From 9a7b95eca4208bd53281cdff08dcda827c9c7594 Mon Sep 17 00:00:00 2001
From: Bob Mottram <bob@libreserver.org>
Date: Wed, 4 Jan 2023 11:53:15 +0000
Subject: [PATCH] Support arxiv scientific publication references

---
 content.py | 30 +++++++++++++++++++++++++++++-
 tests.py   | 14 +++++++++++++-
 2 files changed, 42 insertions(+), 2 deletions(-)
diff --git a/content.py b/content.py
index a1320d4b7..042827fb1 100644
--- a/content.py
+++ b/content.py
@@ -604,7 +604,10 @@ def add_web_links(content: str) -> str:
 
     # if there are no prefixes then just keep the content we have
     if not prefix_found:
-        return content
+        if 'arXiv:' in content or 'arx:' in content or 'arxiv:' in content:
+            prefix_found = True
+        else:
+            return content
 
     content = content.replace('\r', '')
     words = content.replace('\n', ' --linebreak-- ').split(' ')
@@ -612,6 +615,31 @@ def add_web_links(content: str) -> str:
     for wrd in words:
         if ':' not in wrd:
             continue
+        # handle arxiv scientific references
+        if wrd.startswith('arXiv:') or \
+           wrd.startswith('arx:') or \
+           wrd.startswith('arxiv:'):
+            arxiv_ref_str = wrd.split(':', 1)[1].lower()

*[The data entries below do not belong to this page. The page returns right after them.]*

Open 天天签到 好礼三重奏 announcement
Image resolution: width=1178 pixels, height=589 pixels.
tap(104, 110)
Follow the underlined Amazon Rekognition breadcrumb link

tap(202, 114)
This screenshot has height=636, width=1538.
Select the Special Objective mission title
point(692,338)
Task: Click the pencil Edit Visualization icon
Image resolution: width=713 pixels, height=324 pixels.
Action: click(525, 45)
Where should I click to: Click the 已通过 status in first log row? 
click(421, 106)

+            if '.' in arxiv_ref_str:
+                arxiv_ref = arxiv_ref_str.split('.')
+            elif ':' in arxiv_ref_str:
+                arxiv_ref = arxiv_ref_str.split(':')
+            else:
+                continue
+            if len(arxiv_ref) == 2:
+                arxiv_day = arxiv_ref[1]

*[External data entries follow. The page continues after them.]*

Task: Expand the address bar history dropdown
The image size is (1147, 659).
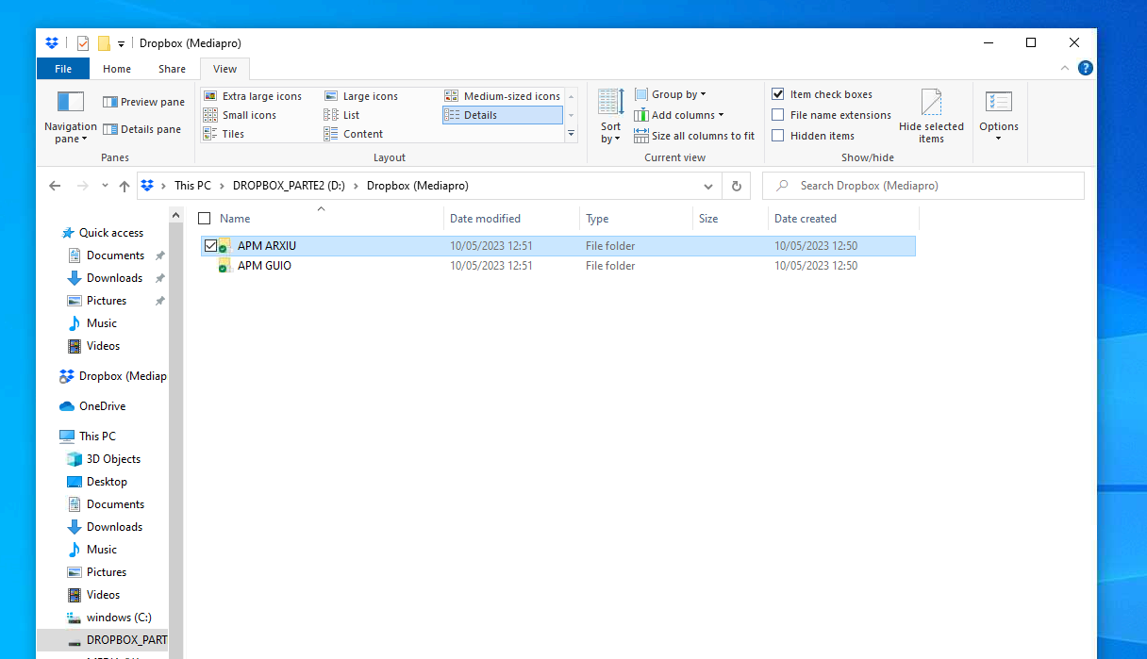Action: tap(708, 187)
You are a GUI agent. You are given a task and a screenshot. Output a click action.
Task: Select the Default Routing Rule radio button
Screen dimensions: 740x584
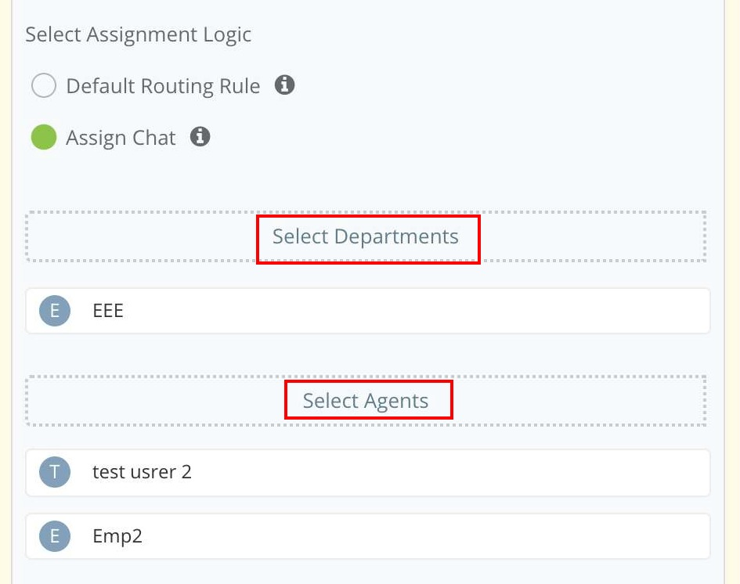44,85
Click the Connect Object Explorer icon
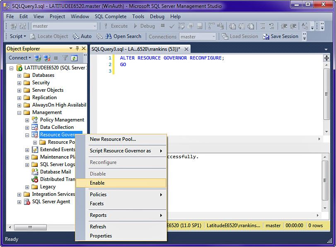The height and width of the screenshot is (247, 336). point(38,58)
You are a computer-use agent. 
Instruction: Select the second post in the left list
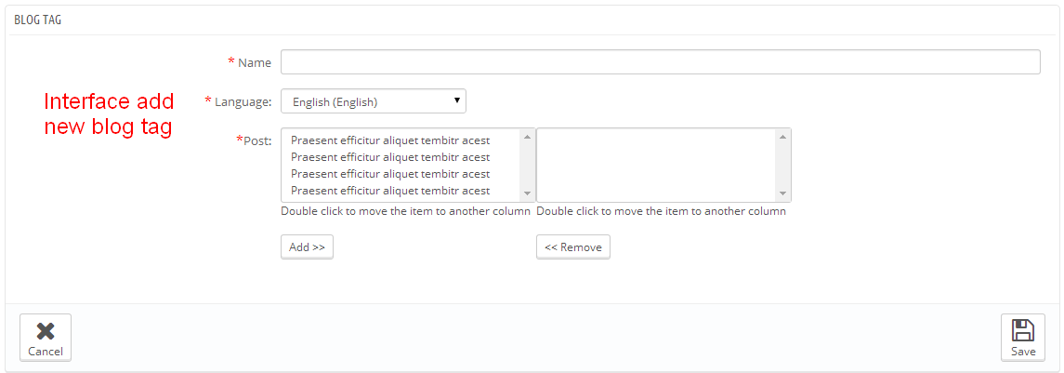click(390, 157)
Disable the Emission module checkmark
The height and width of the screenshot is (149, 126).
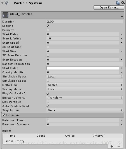(x=4, y=115)
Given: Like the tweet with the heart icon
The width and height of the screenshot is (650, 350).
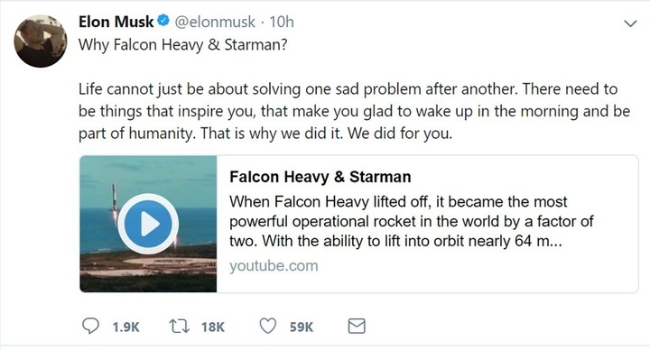Looking at the screenshot, I should click(268, 326).
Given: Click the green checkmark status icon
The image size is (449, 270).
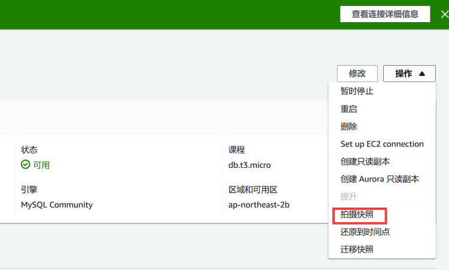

+                if 'v' in arxiv_day:
+                    arxiv_day = arxiv_day.split('v')[0]
+                if arxiv_ref[0].isdigit() and arxiv_day.isdigit():
+                    ref_str = arxiv_ref[0] + '.' + arxiv_ref[1]
+                    markup = '<a href="https://arxiv.org/abs/' + \
+                        ref_str + '" tabindex="10" ' + \
+                        'rel="nofollow noopener noreferrer" ' + \
+                        'target="_blank">' + \
+                        '<span class="ellipsis">arXiv:' + ref_str + \
+                        '</span></a>'
+                    replace_dict[wrd] = markup
+            continue
         # does the word begin with a prefix?
         prefix_found = False
         for prefix in prefixes:
diff --git a/tests.py b/tests.py
index da05e6d37..a15bf87f2 100644
--- a/tests.py
+++ b/tests.py
@@ -3617,7 +3617,19 @@ def _test_web_links():
         '<a href="https://somesite.net" tabindex="10" ' + \
         'rel="nofollow noopener noreferrer"' + \
         ' target="_blank"><span class="invisible">https://' + \
-        '</span><span class="ellipsis">somesite.net</span></a'
+        '</span><span class="ellipsis">somesite.net</span></a>'
+    if expected_text not in linked_text:
+        print(expected_text + '\n')
+        print(linked_text)
+    assert expected_text in linked_text
+
+    example_text = \
+        'This post has an arxiv link arXiv:2212.14672 some other text'
+    linked_text = add_web_links(example_text)
+    expected_text = \
+        '<a href="https://arxiv.org/abs/2212.14672" tabindex="10" ' + \
+        'rel="nofollow noopener noreferrer"' + \
+        ' target="_blank"><span class="ellipsis">arXiv:2212.14672</span></a>'
     if expected_text not in linked_text:
         print(expected_text + '\n')
         print(linked_text)